All lines in the material below that hold "agent" should be found and copied.
── Records for this task ──
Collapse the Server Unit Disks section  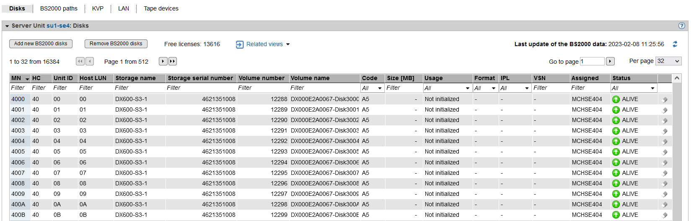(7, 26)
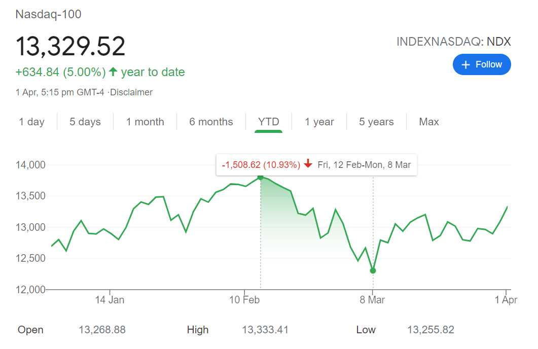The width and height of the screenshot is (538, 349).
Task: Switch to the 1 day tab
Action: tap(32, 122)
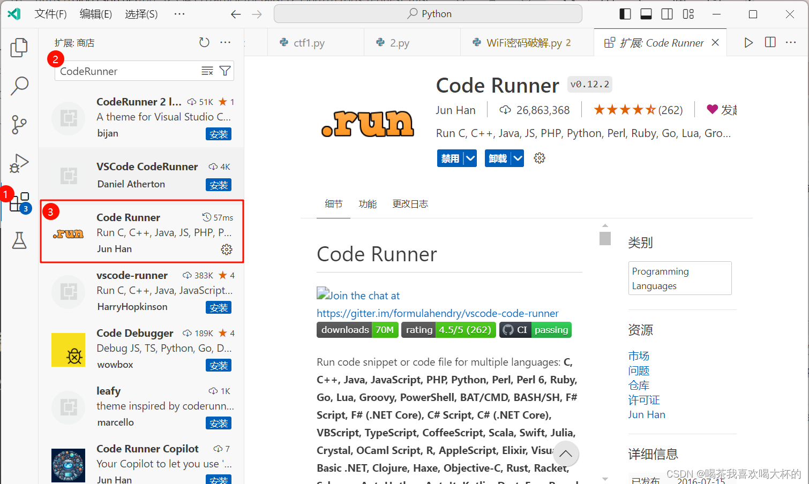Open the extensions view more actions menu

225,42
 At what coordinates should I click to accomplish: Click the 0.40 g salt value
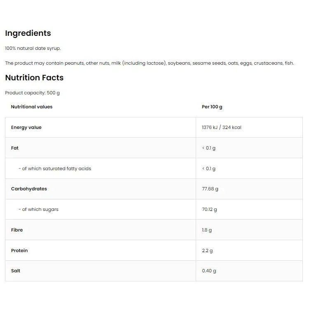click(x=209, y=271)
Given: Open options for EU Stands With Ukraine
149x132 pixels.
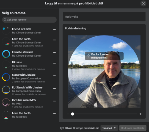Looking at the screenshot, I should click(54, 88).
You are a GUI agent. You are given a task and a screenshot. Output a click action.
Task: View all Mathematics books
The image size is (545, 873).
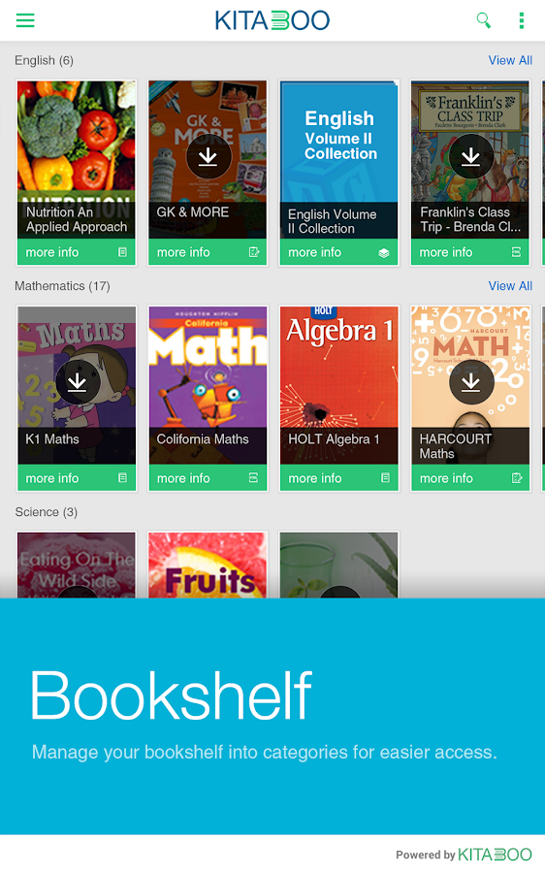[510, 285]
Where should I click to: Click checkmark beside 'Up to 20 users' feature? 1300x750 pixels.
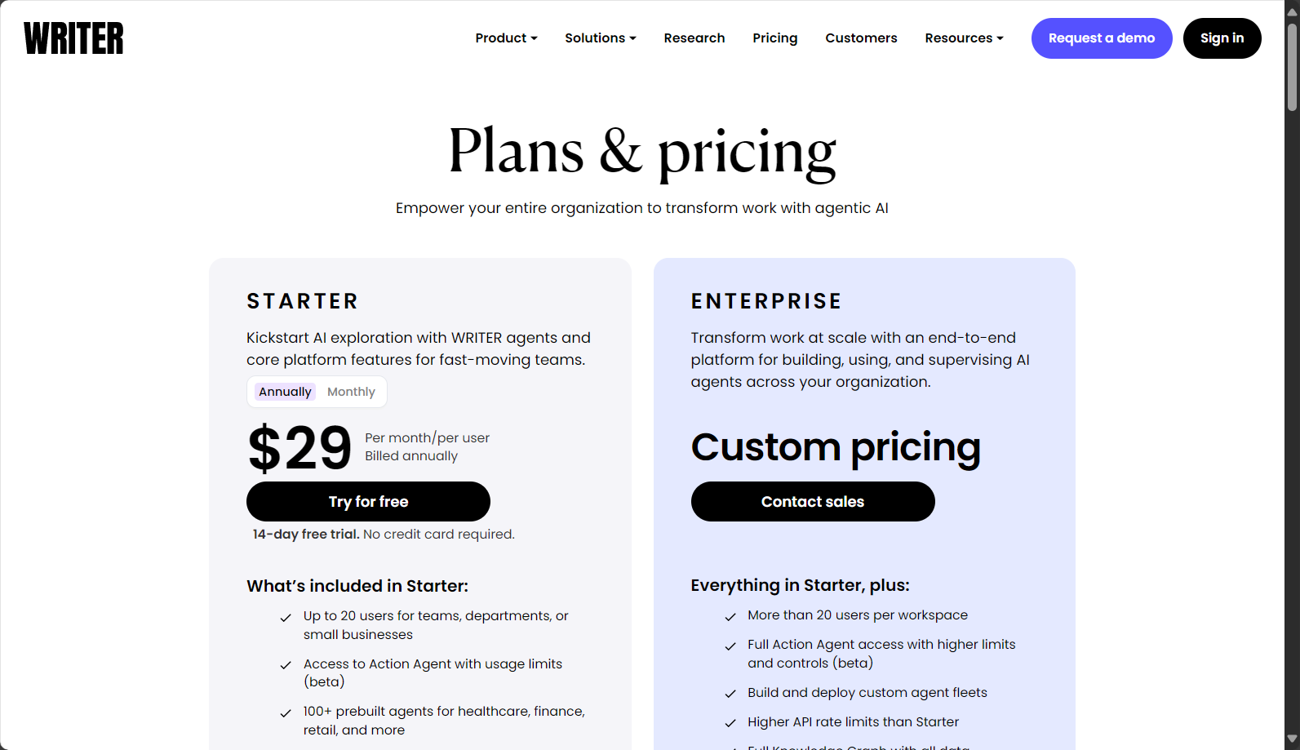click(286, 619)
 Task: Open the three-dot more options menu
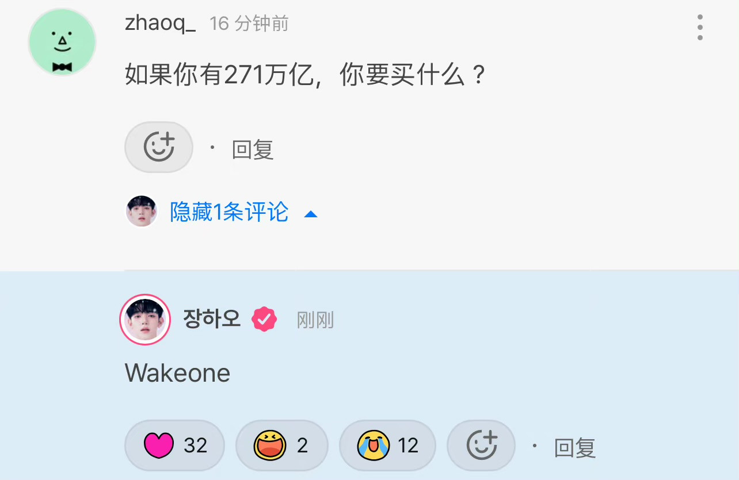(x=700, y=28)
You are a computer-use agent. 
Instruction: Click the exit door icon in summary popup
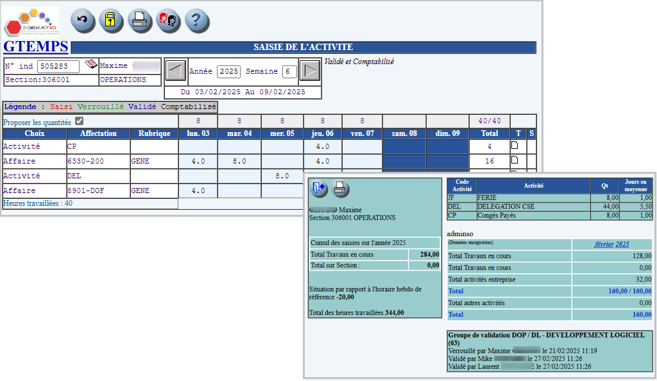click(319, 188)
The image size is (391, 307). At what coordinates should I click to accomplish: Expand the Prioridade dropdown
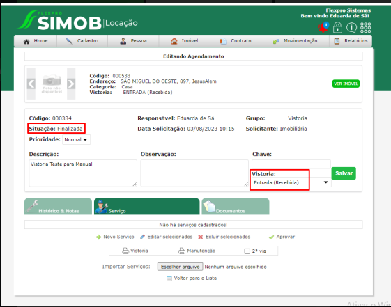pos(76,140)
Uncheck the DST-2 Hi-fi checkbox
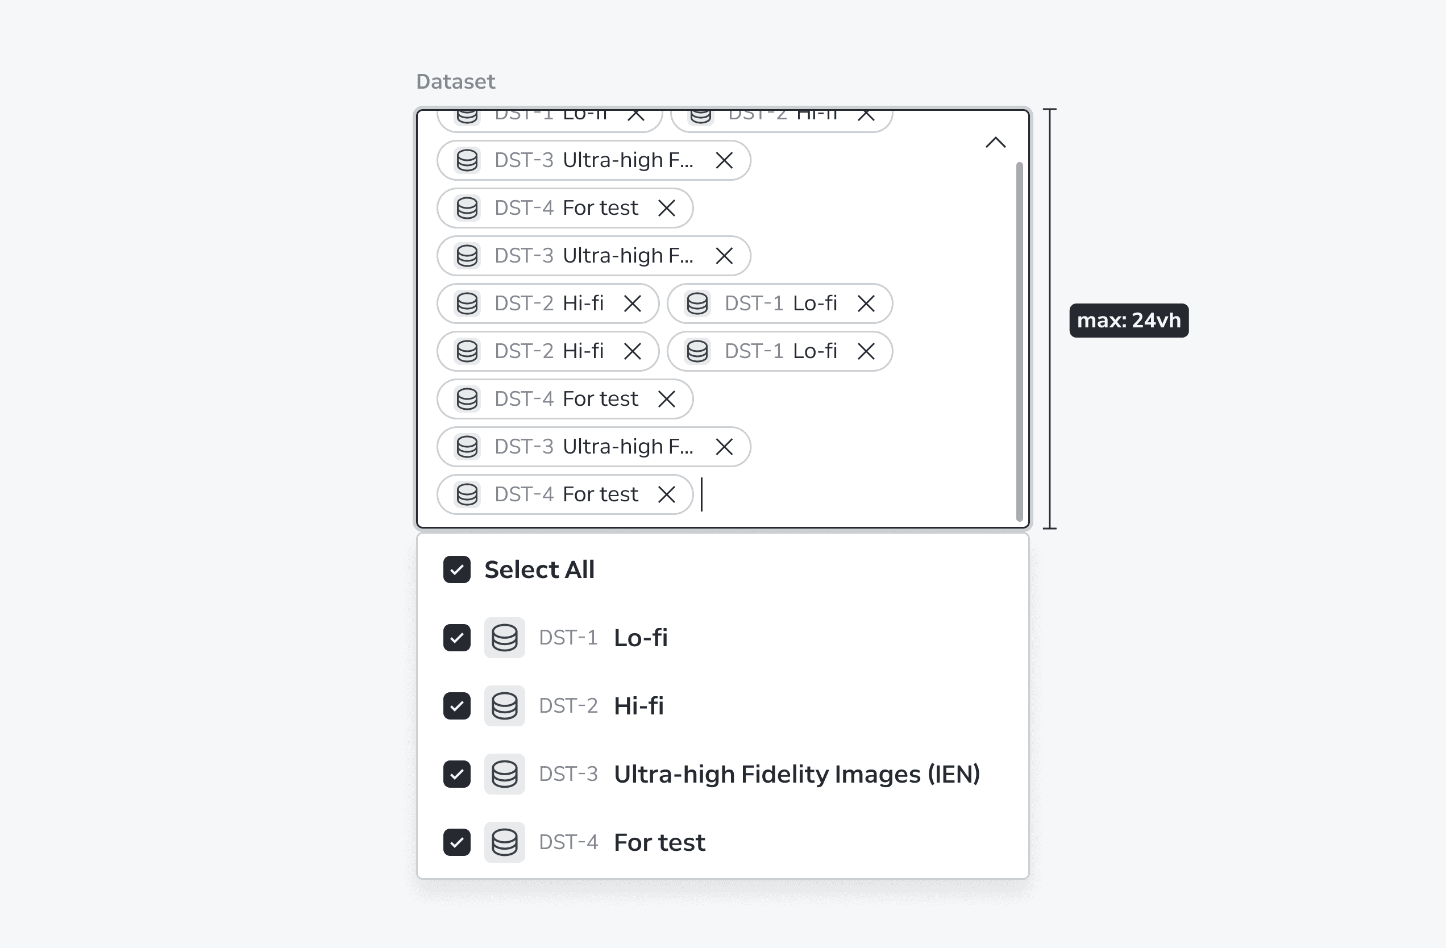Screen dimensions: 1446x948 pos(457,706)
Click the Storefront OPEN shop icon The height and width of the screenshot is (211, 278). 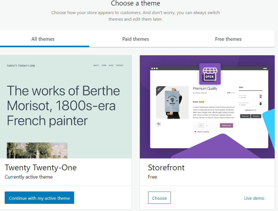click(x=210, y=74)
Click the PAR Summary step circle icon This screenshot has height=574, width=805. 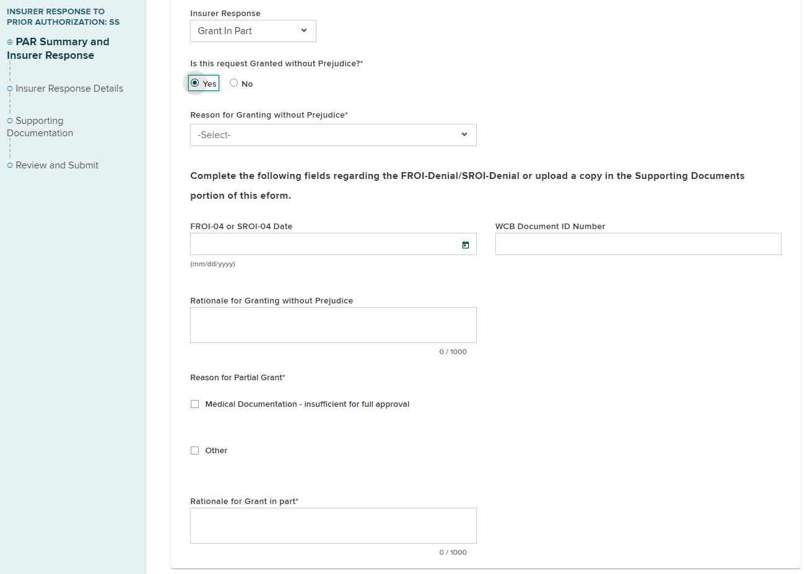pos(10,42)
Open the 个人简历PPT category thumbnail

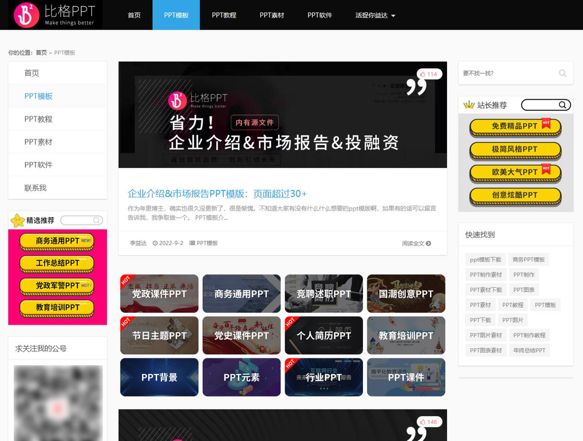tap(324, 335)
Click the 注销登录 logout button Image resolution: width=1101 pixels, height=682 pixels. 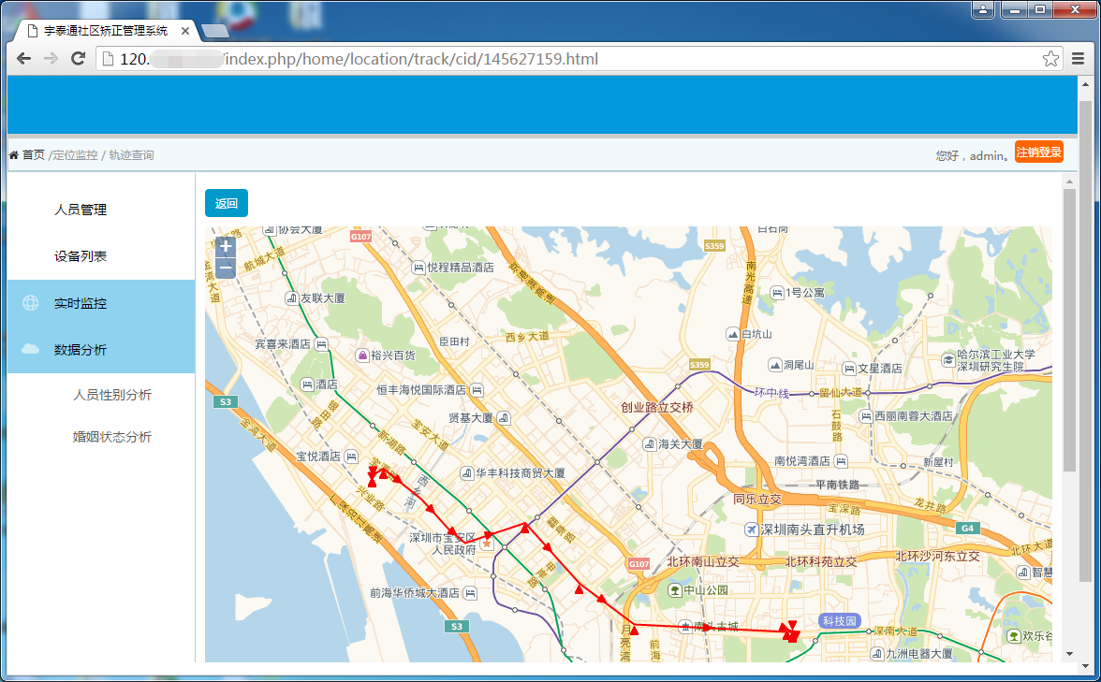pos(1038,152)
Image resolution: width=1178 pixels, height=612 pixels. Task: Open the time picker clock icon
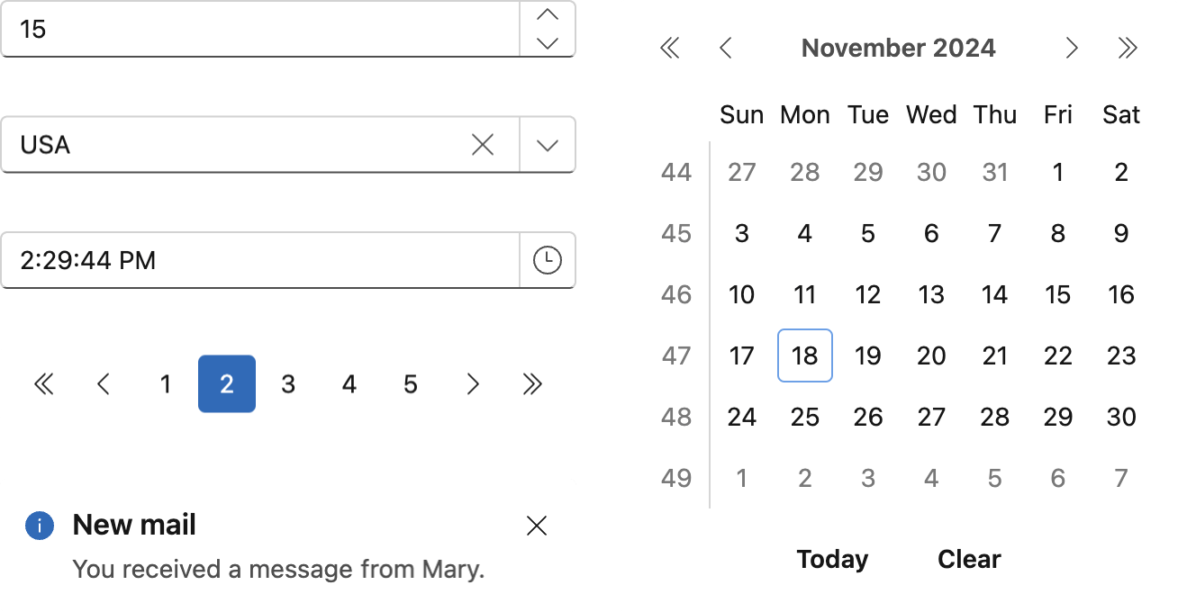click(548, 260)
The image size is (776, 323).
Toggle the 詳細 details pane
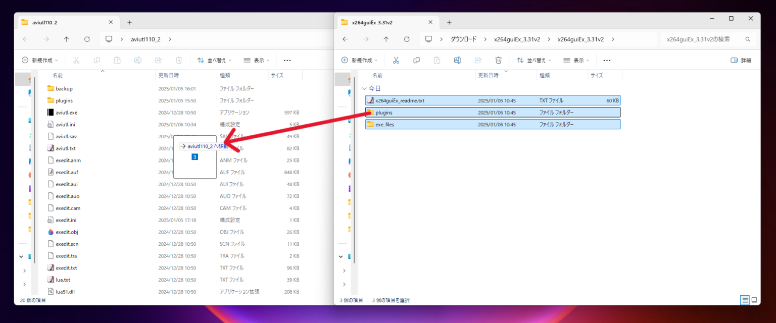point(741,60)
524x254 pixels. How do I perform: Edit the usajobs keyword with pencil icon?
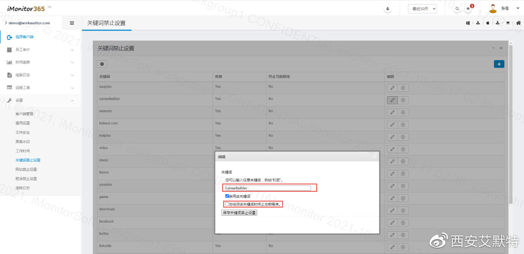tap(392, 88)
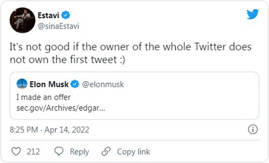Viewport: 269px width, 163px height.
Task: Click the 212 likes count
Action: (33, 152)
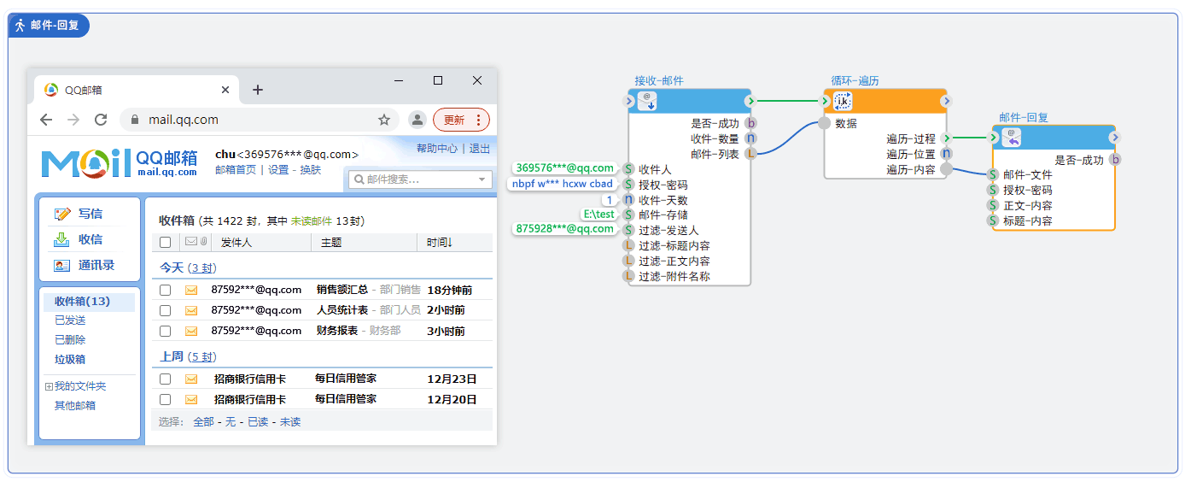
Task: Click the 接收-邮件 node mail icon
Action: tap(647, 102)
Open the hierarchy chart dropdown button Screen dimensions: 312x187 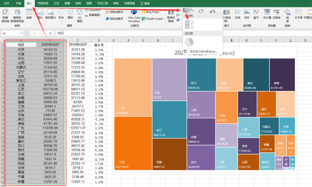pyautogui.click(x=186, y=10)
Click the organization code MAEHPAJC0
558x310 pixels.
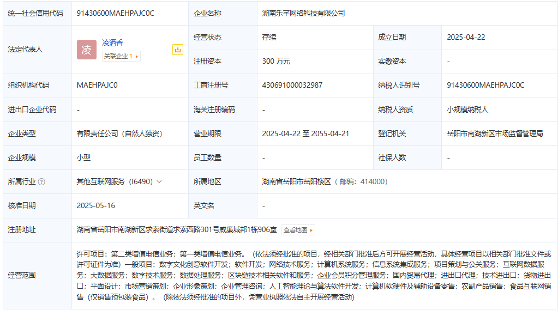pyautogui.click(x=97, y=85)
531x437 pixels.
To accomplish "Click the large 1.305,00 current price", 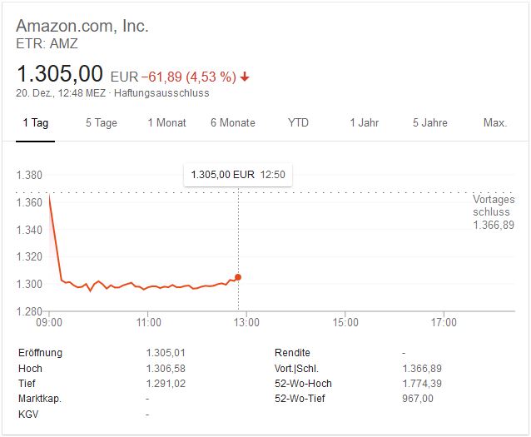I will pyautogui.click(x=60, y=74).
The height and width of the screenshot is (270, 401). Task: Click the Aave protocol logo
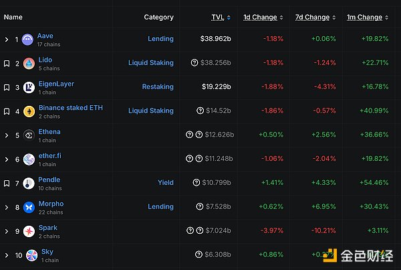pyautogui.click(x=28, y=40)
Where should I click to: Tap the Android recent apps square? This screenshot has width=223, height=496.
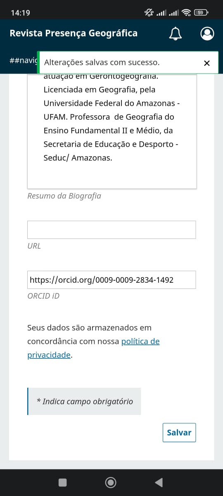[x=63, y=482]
───
■ Written solution
You are a GUI agent. You are given a task and a screenshot. Output a click action.
You are a computer-use agent. 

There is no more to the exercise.